The hydrogenation reactions were performed in a 100 mL Teflon-lined Parr stainless-steel autoclave. Generally, ruthenium complex, THF solvent, substrate, NaOMe, and p-xylene (50 μL, as internal standard) were charged into the lining in a glovebox. The autoclave was sealed and retrieved. Afterwards, the autoclave was purged through three successive cycles of pressurization/venting with H2 (10 bar) by maintaining at ca. 5 °C in an ice-water bath. The autoclave was pressurized with H2 (50 bar), closed, and placed in a temperature-controlled heating mantle. After the reaction was completed, the autoclave was quickly cooled to ca. 5 °C and depressurized. The solution was analyzed using GC (FULI company, 9790II) equipped with a KB-Wax column (60 m × 0.32 mm × 0.33 μm) or 1H NMR spectroscopy after purification by going through a short, silica-filled column. Nitrogen was used as carrier gas of GC analysis and the gas flow rate was 25 mL/min. The injector temperature was 260 °C, and the FID temperature was 250 °C. The oven temperature was started from 40 °C and kept for 5 min, then increased to 200 °C in 10 °C/min and kept for 20 min. The conversion of substrate and the yield of alcohol were calculated using p-xylene as an internal standard.

Theoretical computation

All of the DFT calculations were carried out with the Gaussian 09 program. The molecular geometries of reactants, transition states, and intermediates were fully optimized by the B3LYP49 functional. Here the LanL2DZ basis set augmented with polarization functions (Ru(ζf) = 1.235 and P(ζd)50 = 0.340) was chosen to describe ruthenium and phosphorus atoms, and the basis set of 6–31 + G(d,p) was used for all other atoms. The solvent effect on the hydrogen transfer was evaluated by the SMD51 model with the experimentally used THF, and the total energies were calibrated by M06/6–311 ++ G(d,p)//B3LYP/6–31 + G(d,p) single-point calculations. For comparison, all the initial reactive conformers were re-optimized at the B3LYP-D3/6–31 G(d,p) level of theory52. The counterpoise correction scheme of Boys and Bernardi was applied to correct the basis-set superposition error. At the same time, a correction of 2.6 kcal/mol (temperature = 298.15 K) was applied to measure the free energy change based on the theory of free volume.

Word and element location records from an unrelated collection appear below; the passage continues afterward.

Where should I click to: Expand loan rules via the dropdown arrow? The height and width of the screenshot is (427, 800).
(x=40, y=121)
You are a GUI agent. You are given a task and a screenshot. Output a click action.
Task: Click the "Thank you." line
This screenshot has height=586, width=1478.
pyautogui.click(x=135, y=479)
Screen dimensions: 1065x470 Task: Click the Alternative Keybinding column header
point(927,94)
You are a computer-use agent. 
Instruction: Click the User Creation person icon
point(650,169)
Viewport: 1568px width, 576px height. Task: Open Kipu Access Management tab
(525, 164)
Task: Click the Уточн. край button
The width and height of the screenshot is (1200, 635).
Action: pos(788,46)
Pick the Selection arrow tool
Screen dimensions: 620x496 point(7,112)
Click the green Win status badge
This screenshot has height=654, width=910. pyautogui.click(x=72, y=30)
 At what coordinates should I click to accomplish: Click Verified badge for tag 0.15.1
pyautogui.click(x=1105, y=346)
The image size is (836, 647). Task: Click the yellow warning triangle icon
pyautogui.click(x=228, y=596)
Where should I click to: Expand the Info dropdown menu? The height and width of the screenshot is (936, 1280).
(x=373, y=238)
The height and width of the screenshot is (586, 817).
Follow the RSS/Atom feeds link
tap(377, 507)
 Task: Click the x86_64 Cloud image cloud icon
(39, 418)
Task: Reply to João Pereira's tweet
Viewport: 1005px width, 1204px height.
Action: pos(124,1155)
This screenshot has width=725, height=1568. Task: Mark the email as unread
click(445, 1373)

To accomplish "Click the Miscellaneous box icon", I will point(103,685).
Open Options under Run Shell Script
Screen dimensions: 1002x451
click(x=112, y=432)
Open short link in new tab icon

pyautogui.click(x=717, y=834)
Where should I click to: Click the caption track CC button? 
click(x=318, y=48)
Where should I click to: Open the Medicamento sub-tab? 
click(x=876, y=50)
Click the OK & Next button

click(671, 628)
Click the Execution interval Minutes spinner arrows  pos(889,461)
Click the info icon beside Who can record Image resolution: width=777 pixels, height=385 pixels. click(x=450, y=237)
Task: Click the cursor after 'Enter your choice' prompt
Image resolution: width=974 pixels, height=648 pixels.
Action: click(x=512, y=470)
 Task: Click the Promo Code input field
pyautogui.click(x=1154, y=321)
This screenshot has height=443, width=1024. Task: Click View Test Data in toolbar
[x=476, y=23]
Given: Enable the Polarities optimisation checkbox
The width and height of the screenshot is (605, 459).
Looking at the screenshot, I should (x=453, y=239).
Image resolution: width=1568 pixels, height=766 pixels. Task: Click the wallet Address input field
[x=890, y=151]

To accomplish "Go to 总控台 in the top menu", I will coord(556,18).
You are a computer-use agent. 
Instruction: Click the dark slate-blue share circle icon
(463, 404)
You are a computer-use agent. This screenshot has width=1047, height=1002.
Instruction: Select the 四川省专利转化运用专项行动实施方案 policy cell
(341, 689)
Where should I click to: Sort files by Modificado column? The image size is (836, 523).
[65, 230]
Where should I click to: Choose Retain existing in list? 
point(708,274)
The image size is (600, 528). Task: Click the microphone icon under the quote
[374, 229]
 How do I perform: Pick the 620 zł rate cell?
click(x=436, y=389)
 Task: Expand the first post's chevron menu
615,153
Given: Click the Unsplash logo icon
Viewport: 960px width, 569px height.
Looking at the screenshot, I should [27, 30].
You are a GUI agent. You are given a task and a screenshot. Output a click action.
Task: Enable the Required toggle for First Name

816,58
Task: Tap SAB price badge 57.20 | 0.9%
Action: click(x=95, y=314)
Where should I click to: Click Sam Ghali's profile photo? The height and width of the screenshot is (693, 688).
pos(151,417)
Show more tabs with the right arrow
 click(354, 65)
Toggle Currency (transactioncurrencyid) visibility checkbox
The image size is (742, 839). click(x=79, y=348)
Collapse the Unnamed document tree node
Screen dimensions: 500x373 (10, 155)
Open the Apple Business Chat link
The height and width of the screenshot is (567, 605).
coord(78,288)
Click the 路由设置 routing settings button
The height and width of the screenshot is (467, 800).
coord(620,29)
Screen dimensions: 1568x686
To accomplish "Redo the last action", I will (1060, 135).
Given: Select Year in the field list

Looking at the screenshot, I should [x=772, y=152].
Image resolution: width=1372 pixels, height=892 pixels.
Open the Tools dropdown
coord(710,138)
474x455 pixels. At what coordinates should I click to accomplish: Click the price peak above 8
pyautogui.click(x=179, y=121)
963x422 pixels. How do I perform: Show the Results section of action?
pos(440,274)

MD simulations were performed using the Forcite module encoded in the Material Studio software with the universal force field (UFF)53. A 35.9 × 35.9 × 35.9 Å3 cubic box with the periodic boundary conditions in all directions was constructed by the Amorphous Cell module (Fig. S20). In terms of the reaction conditions in experiment, the cubic box contains one catalyst and two hundred substrates with a density of 1.0 g/cm3. The annealing approach with 20-annealing cycle was adopted for the minimization of reaction system (temperature: 300–800 K, total time: 20 ps, Nose thermostat, NVE ensemble). Afterwards, MD simulations were carried out under the NPT ensemble at a constant temperature of 300 K using a Nose-Hoover thermostat. The equations of motion were integrated with the velocity Verlet algorithm for a total simulation time of 5 ns with a time step of 1 fs, and the cut-off value is 18.0 Å selected for the electrostatic and van der Waal summation method.